● ACTION ITEM: Beginning with the line below that contains "The width and" and ending with the line that contains "Given: Tap the Winrate column header", copy every line exactly. Copy nothing else.

● MATERIAL FOR THE TASK:

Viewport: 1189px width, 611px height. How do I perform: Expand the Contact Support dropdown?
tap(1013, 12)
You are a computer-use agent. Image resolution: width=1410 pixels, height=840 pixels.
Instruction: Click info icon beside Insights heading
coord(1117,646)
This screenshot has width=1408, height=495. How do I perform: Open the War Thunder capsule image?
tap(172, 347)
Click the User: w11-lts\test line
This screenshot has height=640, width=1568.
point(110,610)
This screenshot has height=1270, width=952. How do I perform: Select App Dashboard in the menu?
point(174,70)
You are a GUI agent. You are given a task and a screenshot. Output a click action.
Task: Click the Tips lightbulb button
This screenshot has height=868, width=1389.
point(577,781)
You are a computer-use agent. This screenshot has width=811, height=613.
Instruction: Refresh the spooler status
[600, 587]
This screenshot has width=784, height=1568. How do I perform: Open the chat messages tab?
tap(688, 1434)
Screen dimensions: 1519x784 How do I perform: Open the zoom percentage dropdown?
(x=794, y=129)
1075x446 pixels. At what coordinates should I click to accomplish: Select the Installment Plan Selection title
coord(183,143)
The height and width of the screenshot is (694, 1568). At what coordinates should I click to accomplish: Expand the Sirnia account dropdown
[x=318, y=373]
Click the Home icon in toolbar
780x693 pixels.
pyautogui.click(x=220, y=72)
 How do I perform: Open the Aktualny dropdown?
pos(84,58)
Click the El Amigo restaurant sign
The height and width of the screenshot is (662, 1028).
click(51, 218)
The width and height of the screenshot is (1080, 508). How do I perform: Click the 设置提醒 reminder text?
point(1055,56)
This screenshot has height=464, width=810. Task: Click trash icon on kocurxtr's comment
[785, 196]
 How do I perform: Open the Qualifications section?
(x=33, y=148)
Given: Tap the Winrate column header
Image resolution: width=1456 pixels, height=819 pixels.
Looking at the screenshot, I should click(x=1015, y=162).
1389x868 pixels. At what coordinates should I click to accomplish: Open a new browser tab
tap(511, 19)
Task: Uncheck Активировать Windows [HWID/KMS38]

● COMPLETED TASK:
The width and height of the screenshot is (1080, 508). How do I perform: Click the 设置提醒 reminder text?
point(1055,56)
This screenshot has height=464, width=810. Task: Click trash icon on kocurxtr's comment
[785, 196]
 How do I perform: Open the Qualifications section?
(x=33, y=148)
Given: Tap the Winrate column header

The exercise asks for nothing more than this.